普通なら、慌てて対処するところだが、感染している端末PCが MacBook Air である。
ログの記録を見ると、そのPCの使用者が意図的にダウンロードしたであろうフォルダにはいっている。
どうも悪意を感じられない、そもそもこの MacBook Air で何をしているのだろうか？

WindowsのPCであれば何か攻撃をするのではと思いますが、どうも悪さをしそうもない、
何かするとしたら、この端末経由で、組織内のWindows端末へ水平展開していくのかなぁと思うくらいである。

Mimikatzとは

Windowsのメモリ上にある認証情報にアクセスし、管理者権限を盗み取ったり、他のアカウントになりすましたりするものです。
実際にはハッカーが攻撃する際に、拠点確立後、権限昇格をして横展開をするときに使用されるものです。
Mimikatzは、kali Linuxを立ち上げて、Mimikatzのフォルダを見るとわかるように、実行ファイルには、EXE形式もあればDLL形式もあります。
もちろん32ビット版、64ビット版が存在します。更には、PowerShellでも実行可能です。

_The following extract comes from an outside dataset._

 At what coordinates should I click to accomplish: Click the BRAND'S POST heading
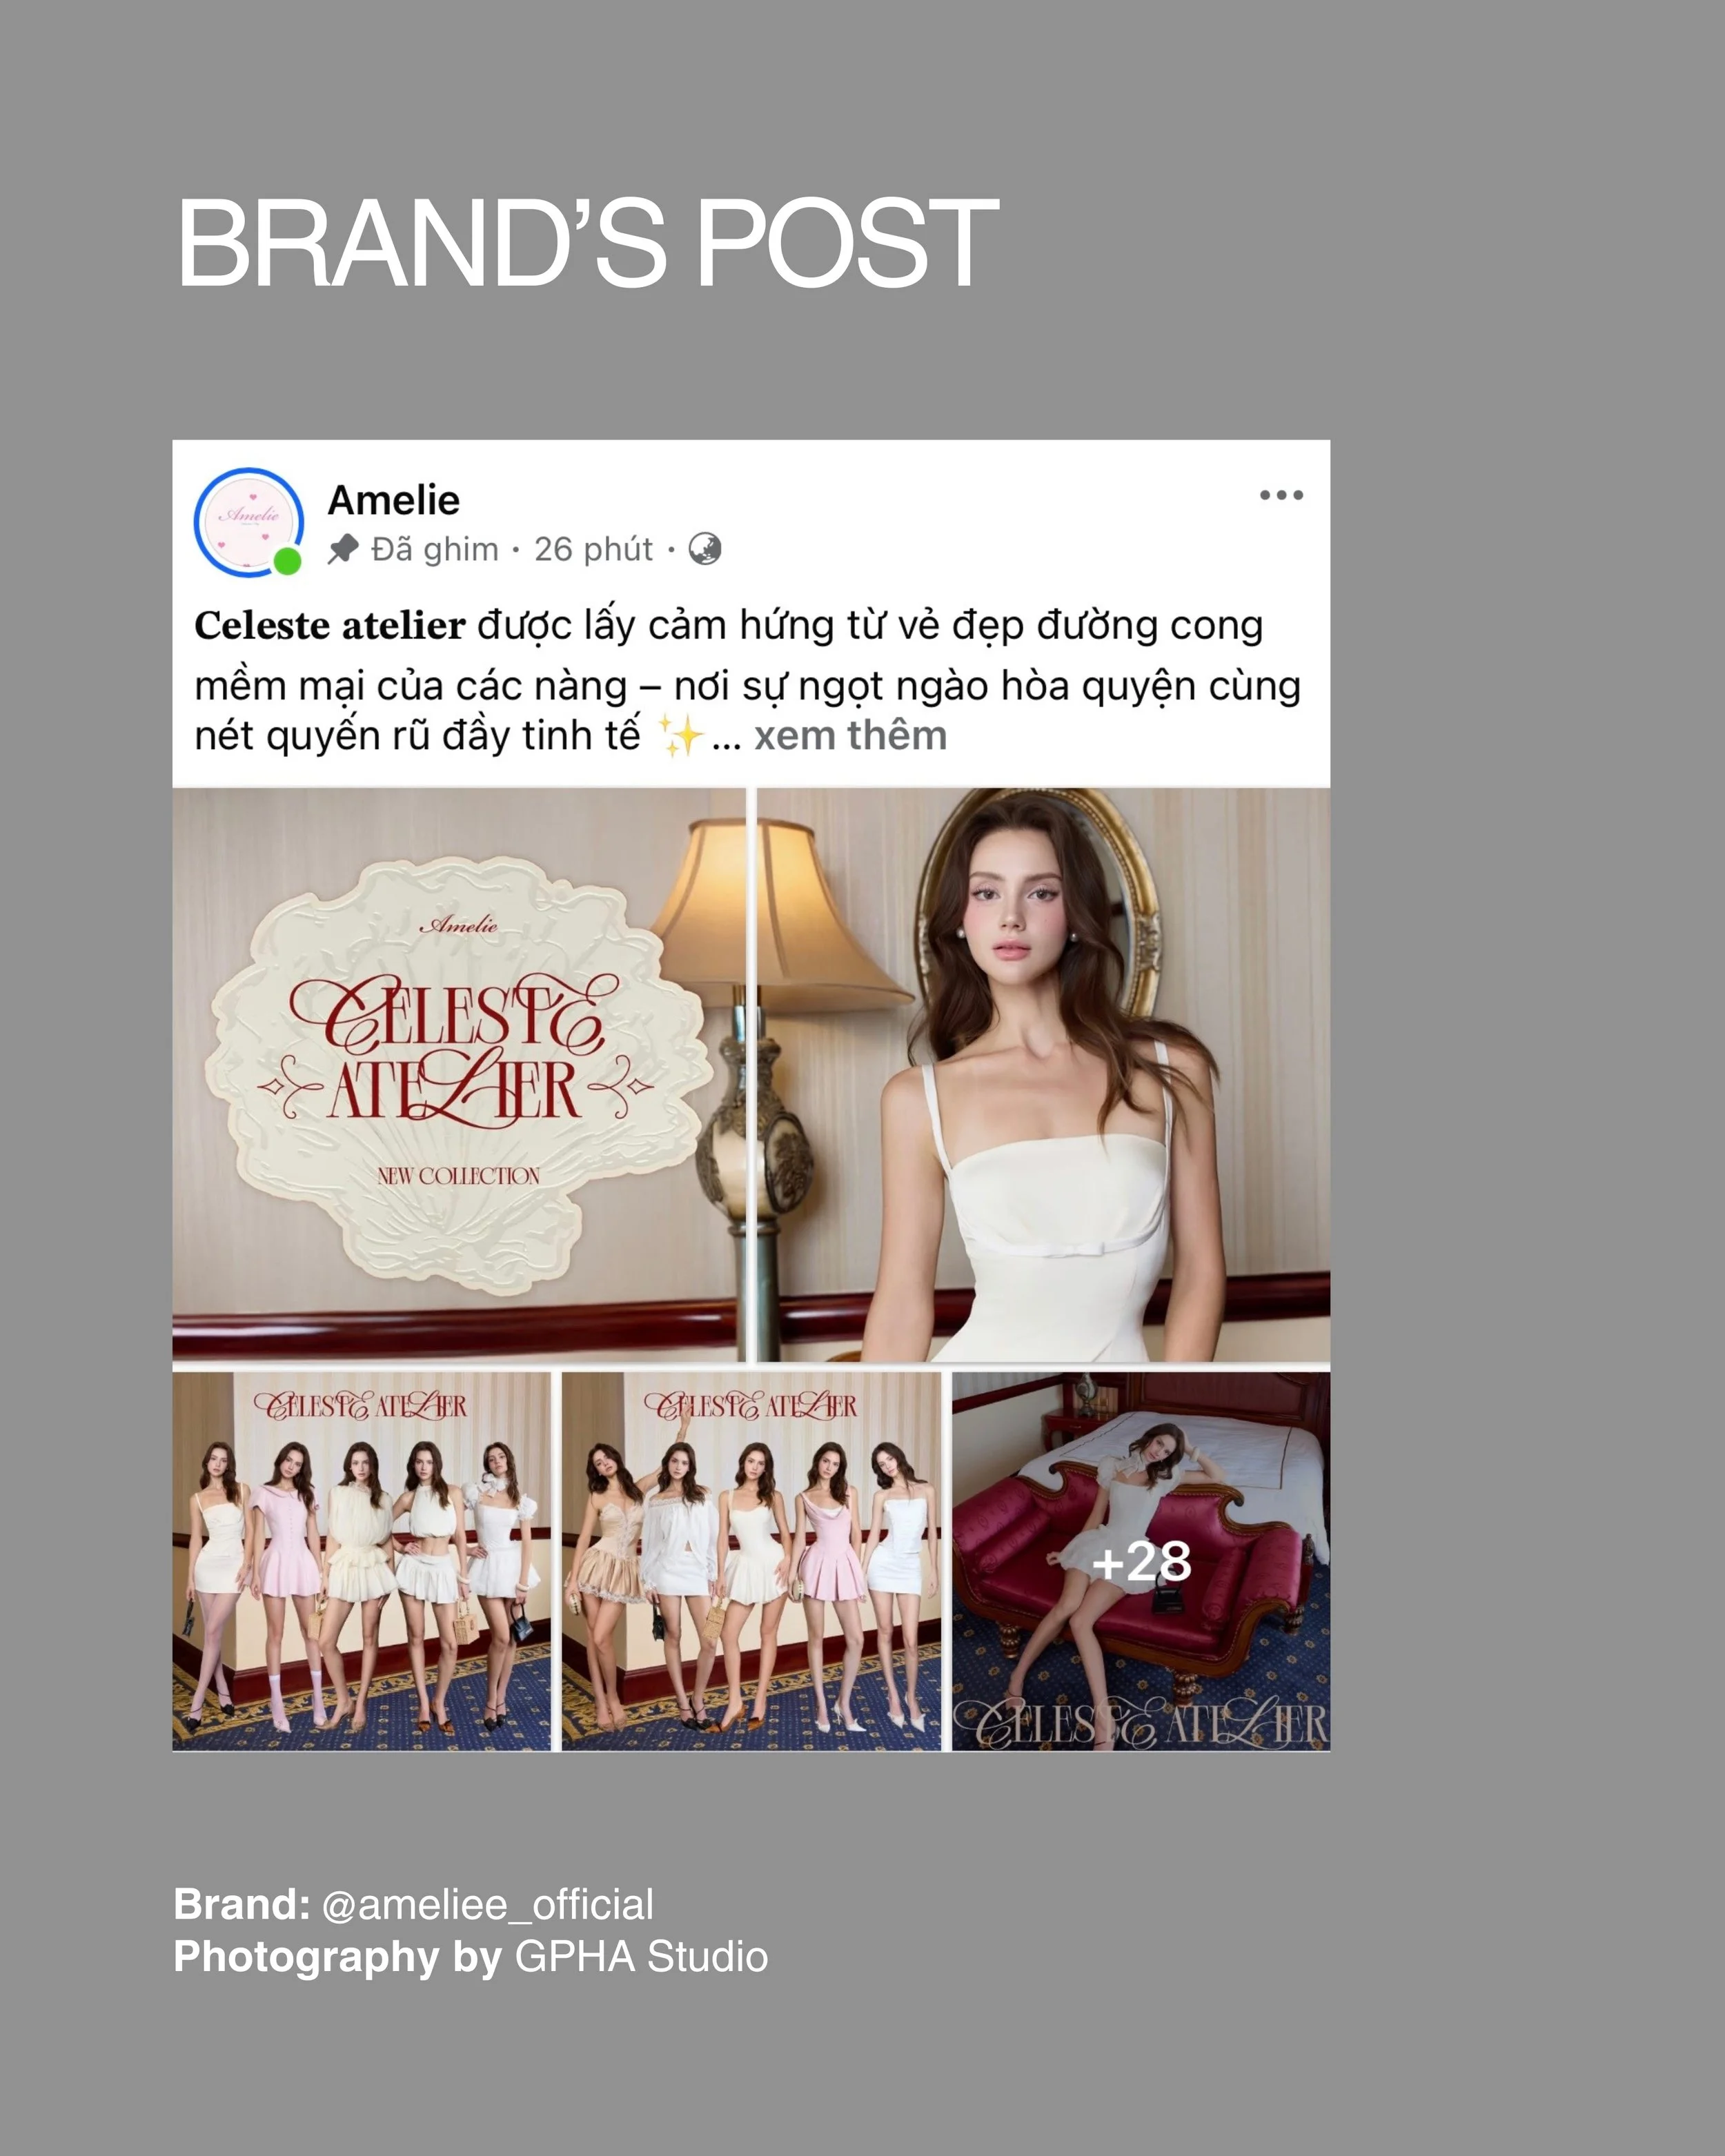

Windows の認証方式は、入力されたアカウントのパスワードをハッシュ化して、認証する流れです。
実際にパスワードが分かれば認証を通り抜けることができますが、そもそもハッシュ化されたコードがあれば
パスワードそのものは必要ないことになります。
認証方式はいくつかありますが、Mimikatzによって得たダンプから、LMハッシュ、NTLMハッシュ、その他の情報を取得できれば認証を通り抜けることになります。

実際に、Kali Linuxで、Mimikatzを使ってみればすごく理解が深まります。
私もVM上で、Kali Linuxを立ち上げいろいろと試していますが、もちろんMimikatzを動かすためには、その前にターゲットPCへ侵入することも必要ですので
試してみると流れが良くわかり理解が深まると思います。